Maternal diabetes increases the risk of adverse maternal, perinatal and offspring outcomes. This study aimed to address whether alterations in uterine decidualization are programmed in the prepubertal offspring from diabetic rats fed diets enriched or not in extra virgin olive oil (EVOO).

METHODS

Control and mild pregestational diabetic female rats (F0) were mated with control males and fed diets enriched or not with 6 % EVOO during pregnancy. Offspring (F1) were evaluated on postnatal day 30, after induction of uterine decidualization (PMSG 50 IU- hCG 50 IU). Signaling pathways involved in decidualization, including prolactin, PPAR and mTOR pathways as well as microRNAs (miRs) regulating these pathways were evaluated by Western blot or qPCR in the decidualized uteri.

RESULTS

The offspring from diabetic rats evidenced reduced prolactin and prolactin receptor levels in the decidualized uteri.

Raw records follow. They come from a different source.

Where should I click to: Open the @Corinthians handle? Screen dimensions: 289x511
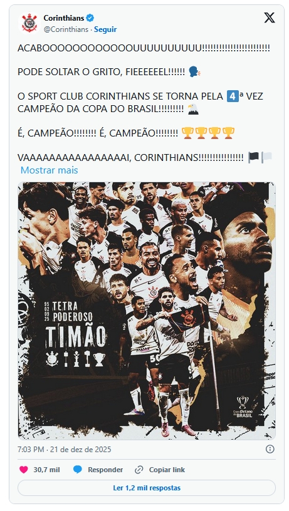point(66,29)
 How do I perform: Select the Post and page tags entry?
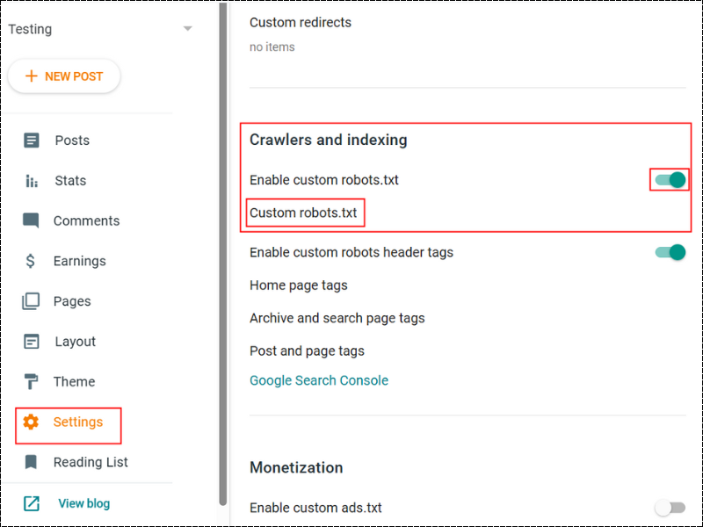[304, 350]
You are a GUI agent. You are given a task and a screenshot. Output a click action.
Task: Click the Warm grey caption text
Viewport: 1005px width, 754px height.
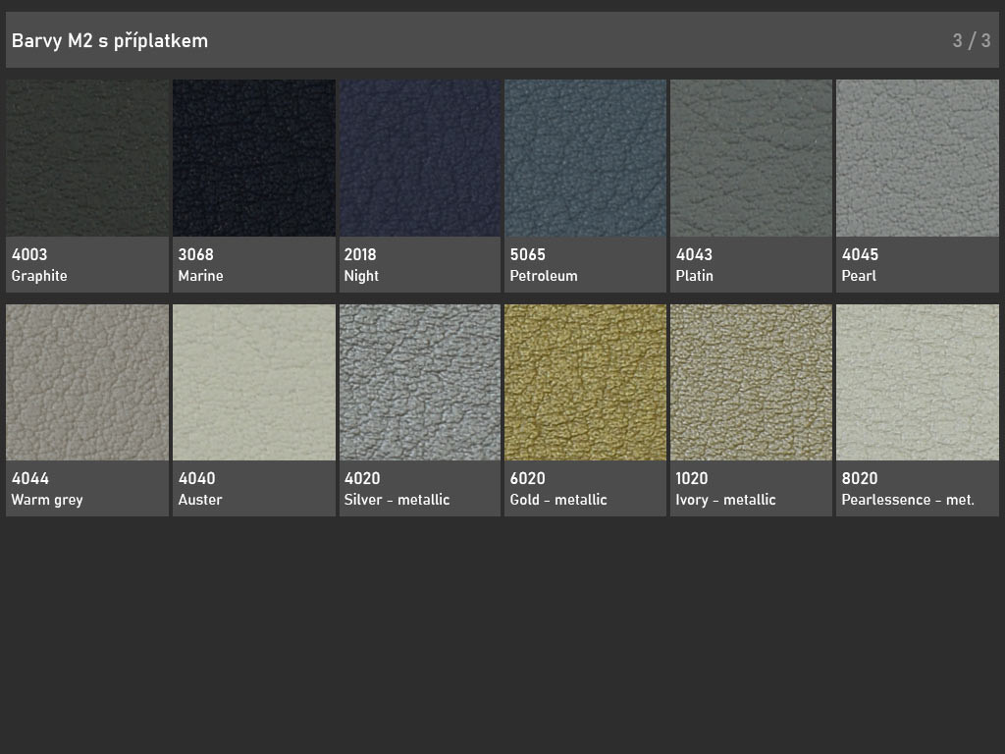47,500
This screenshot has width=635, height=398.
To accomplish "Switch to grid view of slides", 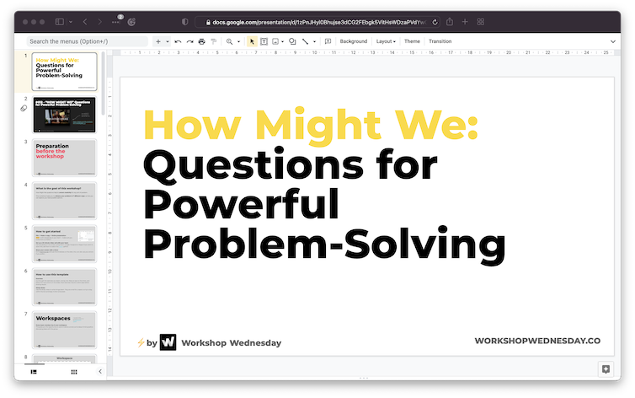I will 74,371.
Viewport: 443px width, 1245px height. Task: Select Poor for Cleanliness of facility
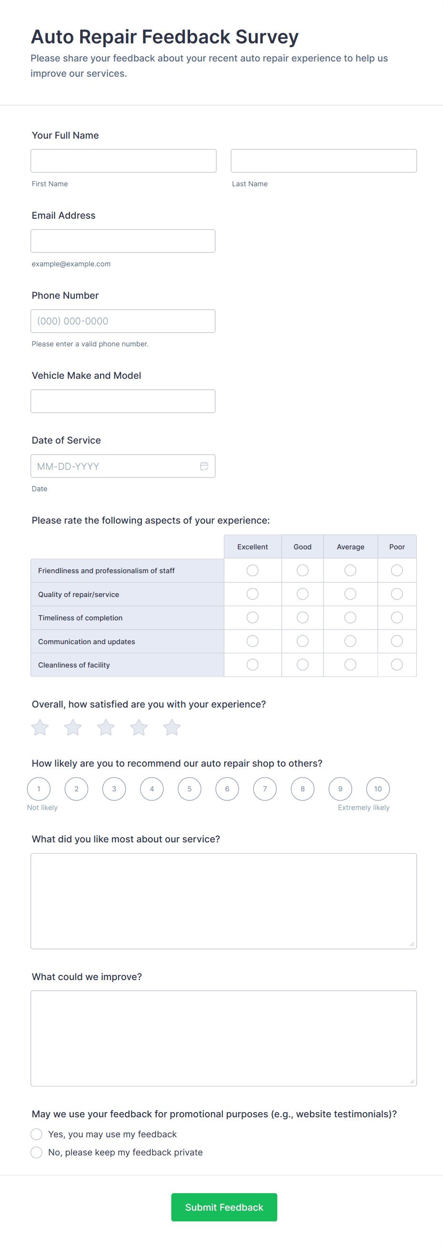click(x=397, y=665)
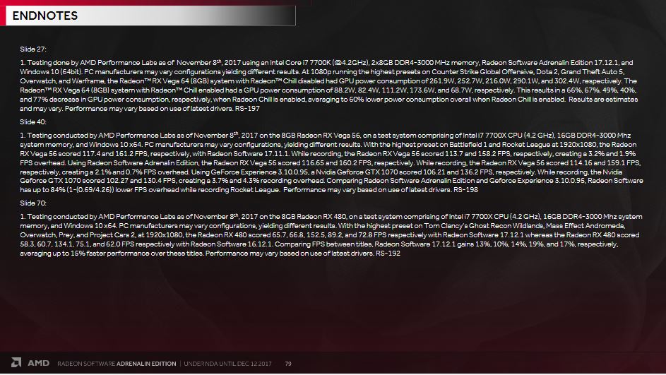Click the Slide 70 paragraph about RX 480
This screenshot has width=666, height=375.
click(x=331, y=235)
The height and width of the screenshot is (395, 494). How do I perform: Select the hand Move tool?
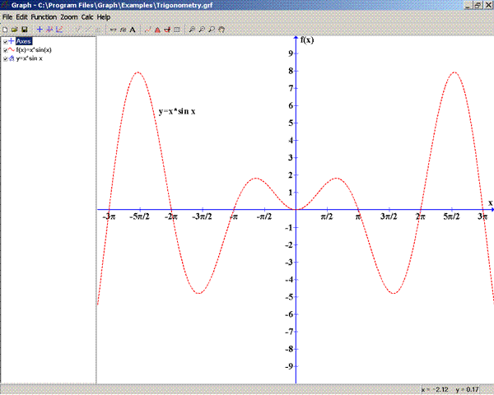pyautogui.click(x=221, y=29)
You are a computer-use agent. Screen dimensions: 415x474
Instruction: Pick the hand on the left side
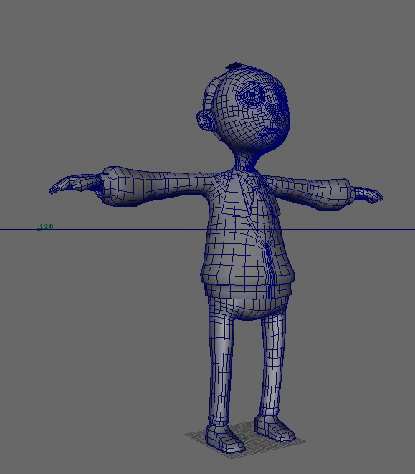click(x=75, y=183)
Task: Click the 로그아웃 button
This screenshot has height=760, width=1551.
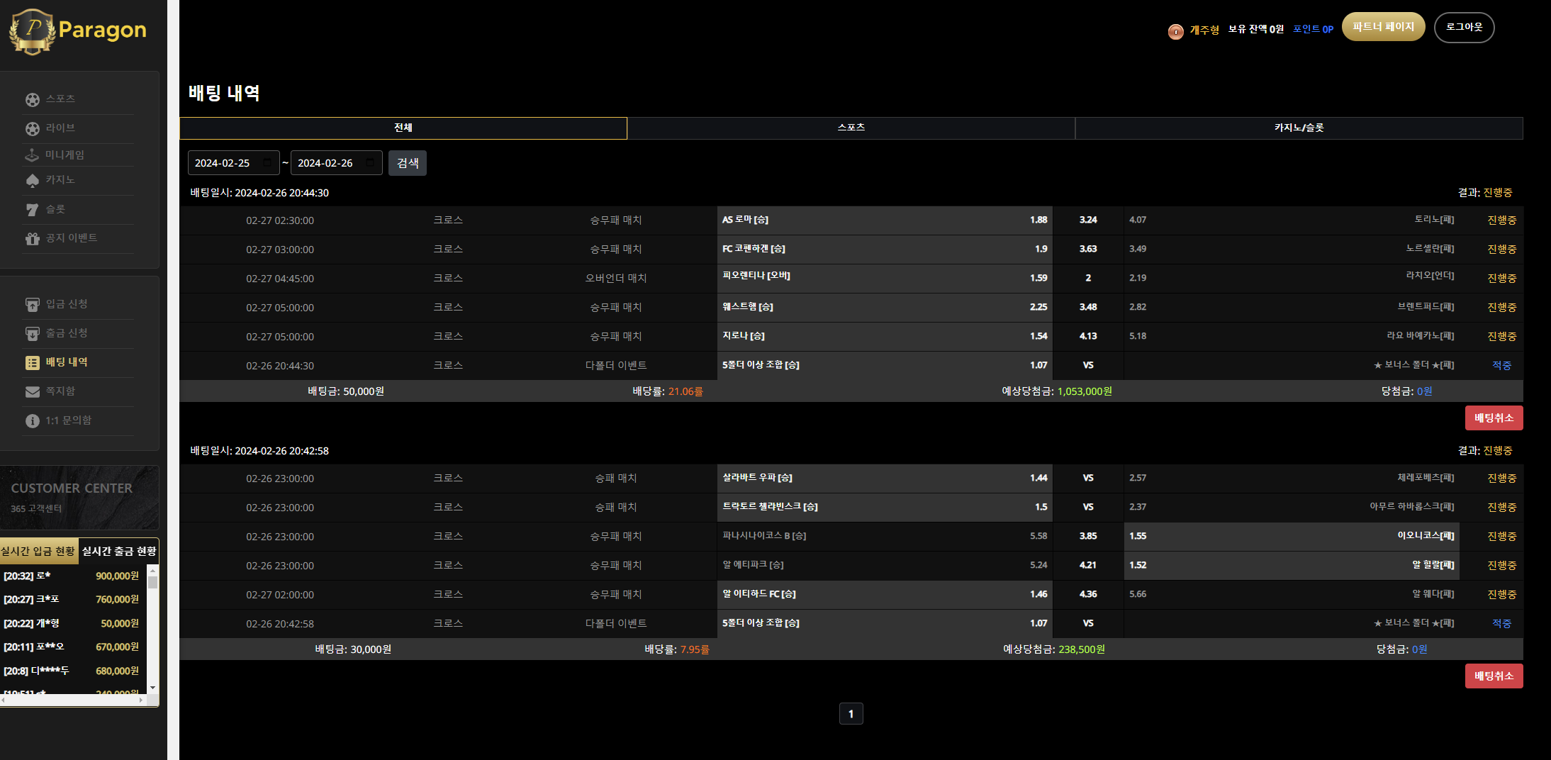Action: pos(1464,27)
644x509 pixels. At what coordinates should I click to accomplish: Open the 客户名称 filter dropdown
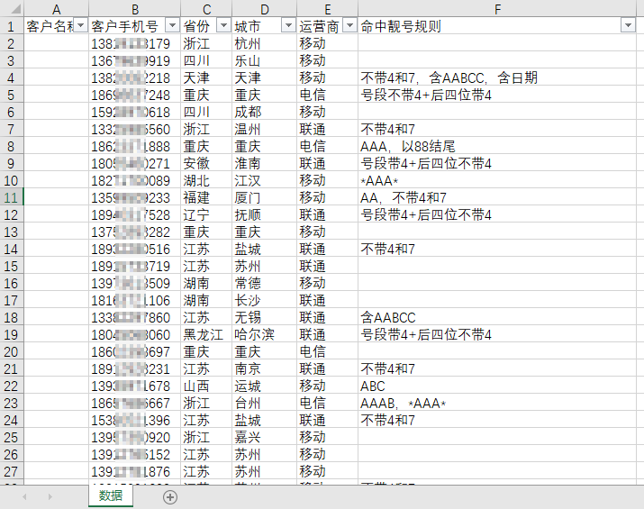[80, 26]
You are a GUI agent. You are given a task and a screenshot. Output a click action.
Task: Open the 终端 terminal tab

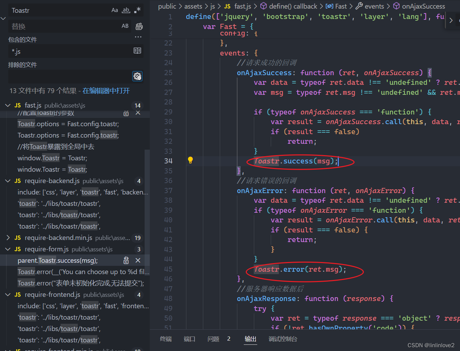[166, 339]
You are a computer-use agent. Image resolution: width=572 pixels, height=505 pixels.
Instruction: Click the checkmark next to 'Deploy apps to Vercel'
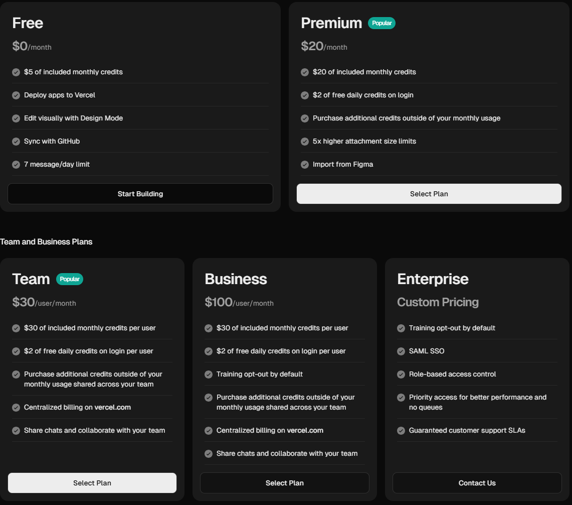point(16,95)
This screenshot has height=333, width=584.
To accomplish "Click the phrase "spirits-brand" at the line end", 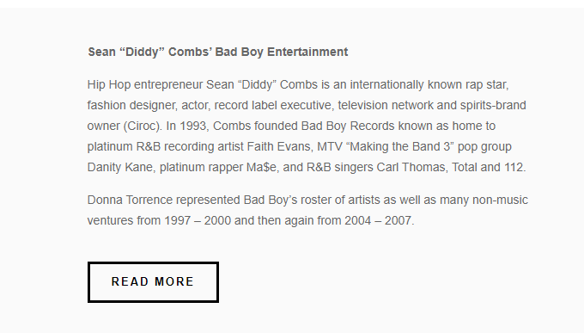I will coord(493,105).
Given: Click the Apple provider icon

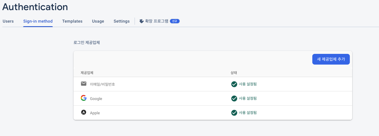Looking at the screenshot, I should (x=84, y=112).
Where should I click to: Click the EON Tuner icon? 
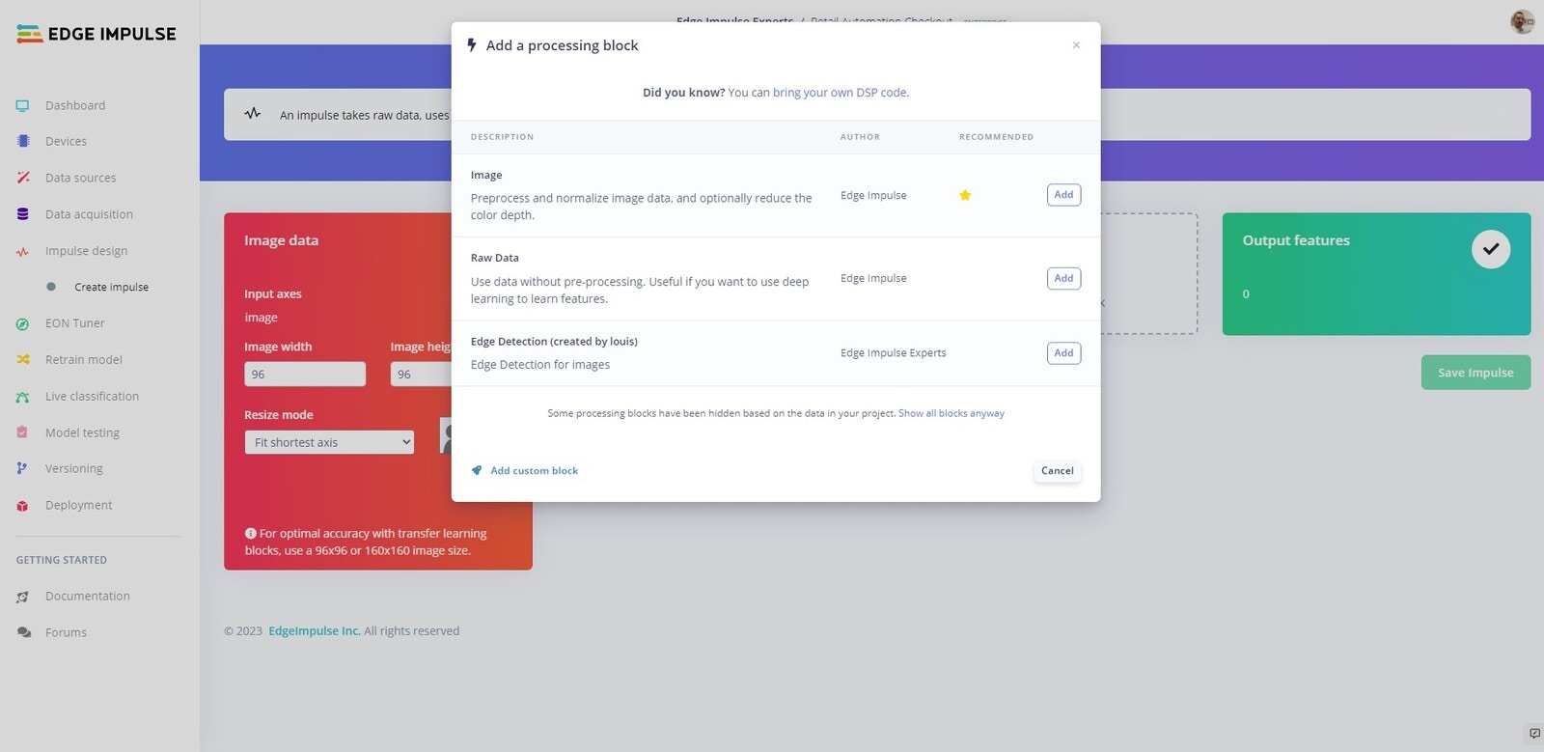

Additionally, these tissues showed increased PPARγ levels and reduced levels of its negative regulators miR-19b and miR-155. MiR-21, a microRNA that targets both PPARα and mTOR pathway regulators was reduced, whereas PPARα, PTEN and FOXO1 mRNA levels were increased in the decidualized uteri of the offspring from diabetic rats. The mTOR pathway activity was reduced in the decidualized uteri of the offspring from diabetic rats. Most of the observed alterations were prevented by the EVOO-enriched maternal diet.

DISCUSSION

Impaired pathways relevant to decidualization are programmed in the uteri of prepubertal offspring from diabetic dams, alterations capable of being prevented by maternal diets enriched in EVOO.